Pernkopf: Ich bin gut drauf, vielleicht schaut noch etwas heraus. Aber zu sagen, dass ich mir noch etwas erwarte, wäre nicht angebracht. Mit Bronze im Slalom am Montag und Gold im Riesentorlauf am Dienstag habe ich bereits schöne Erfolge gefeiert und mehr erreicht, als ich mir erträumt habe.
OÖN: Die Saison 2008/09 haben Sie wegen eines Kreuzbandrisses verpasst. Ist es da schwer sich neu zu motivieren?
Pernkopf: Die Motivation war eigentlich schnell wieder da. Die Heilung ist gut und ohne Komplikationen verlaufen. Danach habe ich gut trainiert und mich zurückgekämpft. Mit dem Knie habe ich überhaupt keine Probleme mehr, in dieser Saison war ich ganz gut unterwegs.
OÖN: Könnte dieser Erfolg nun das Sprungbrett für den A-Kader bedeuten?
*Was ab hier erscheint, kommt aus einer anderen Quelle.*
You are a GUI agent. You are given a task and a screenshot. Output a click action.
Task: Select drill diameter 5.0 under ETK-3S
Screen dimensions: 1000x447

Pernkopf: Das entscheiden andere, ich lasse das jetzt auf mich zukommen. Die Saison ist quasi vorbei, ein paar FIS-Rennen werde ich noch bestreiten um Punkte für den Europacup zu sammeln. Bis Sommer habe ich dann erst einmal genug mit der Schule zu tun.
OÖN: Die Matura wartet.
Pernkopf: Genau, jetzt gilt es in der Schule einiges aus dem Wintersemester nachzuholen. Aber das kriege ich schon hin. Danach mache ich mir dann Gedanken, wie es mit dem Skifahren weitergeht.
OÖN: Also sind die Ziele für die nächste Saison völlig offen?
Pernkopf: Natürlich ist der Weltcup auf lange Sicht mein Ziel. Ich werde weiter hart an mir arbeiten, um es so schnell wie möglich zu erreichen.